**Work to be completed**
Retype every one of the entries below word for word, leaving out the pictures.

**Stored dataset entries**
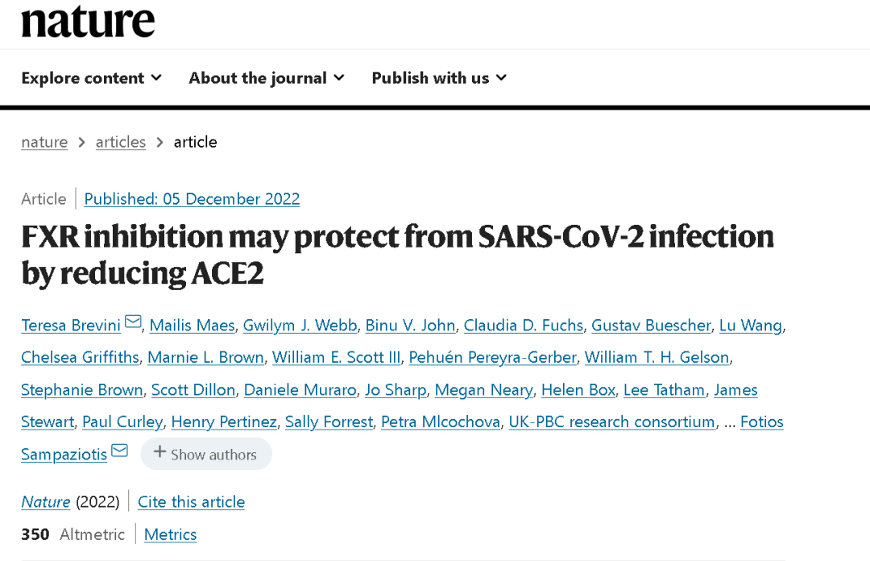Image resolution: width=870 pixels, height=561 pixels.
Task: Select author William T. H. Gelson
Action: [x=657, y=358]

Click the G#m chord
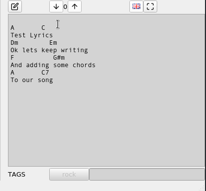tap(59, 58)
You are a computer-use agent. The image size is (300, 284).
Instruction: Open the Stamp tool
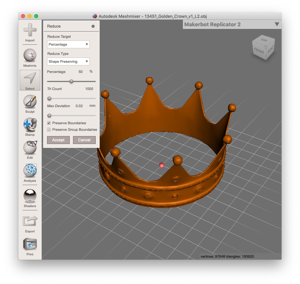(30, 126)
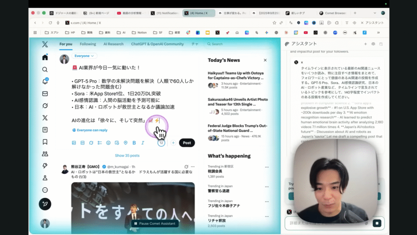Viewport: 417px width, 235px height.
Task: Open the Grok icon in sidebar
Action: (45, 106)
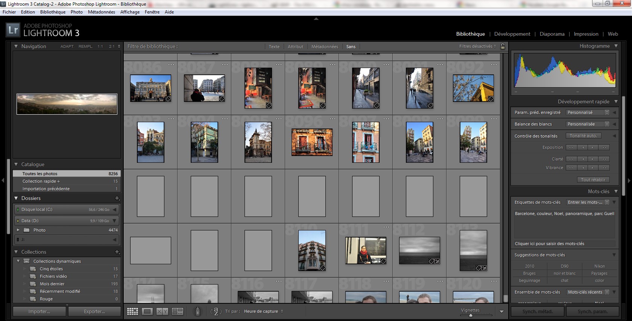Click the Tout rétablir button
This screenshot has width=632, height=321.
click(593, 180)

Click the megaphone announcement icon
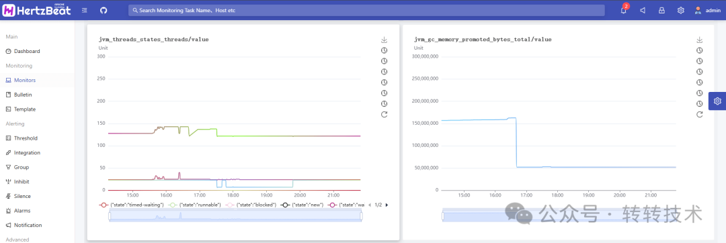[643, 10]
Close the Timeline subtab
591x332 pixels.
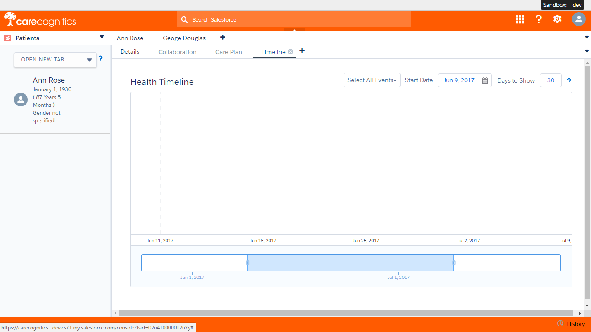point(291,51)
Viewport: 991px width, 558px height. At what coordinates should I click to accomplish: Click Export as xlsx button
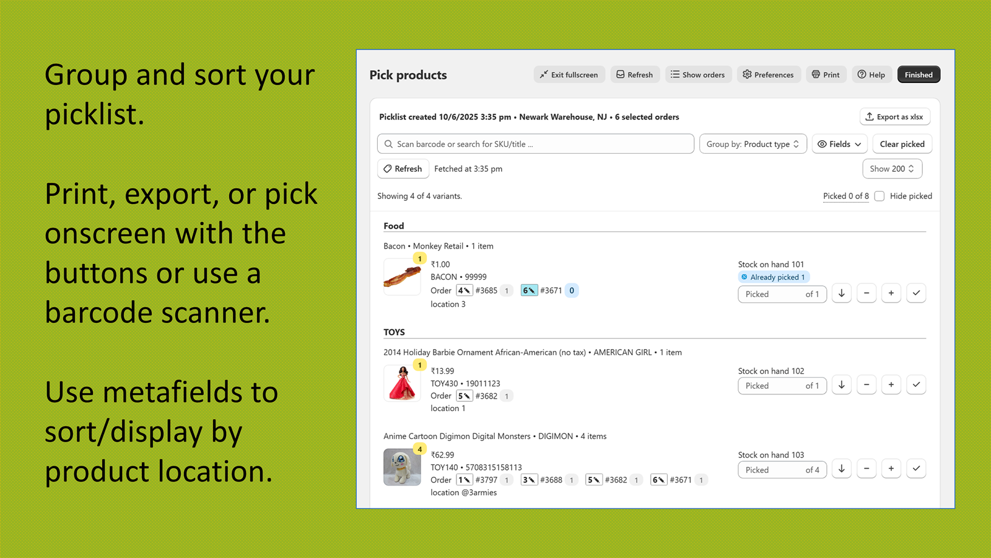point(894,117)

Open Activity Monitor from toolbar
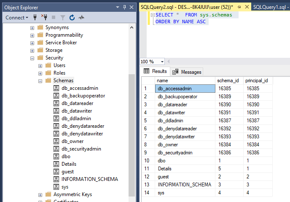[81, 18]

**Finished task**
Image resolution: width=870 pixels, height=561 pixels.
Task: Select author William T. H. Gelson
Action: [x=657, y=358]

Click the G#m chord
tap(59, 58)
You are a computer-use agent. The image size is (300, 284).
Instruction: Open the Stamp tool
(30, 126)
Viewport: 417px width, 235px height.
Task: Open the Grok icon in sidebar
Action: (45, 106)
Click the Tout rétablir button
This screenshot has width=632, height=321.
click(593, 180)

Click the megaphone announcement icon
[643, 10]
Close the Timeline subtab
591x332 pixels.
point(291,51)
Viewport: 991px width, 558px height. At what coordinates should I click to accomplish: Click Export as xlsx button
point(894,117)

Open Activity Monitor from toolbar
[81, 18]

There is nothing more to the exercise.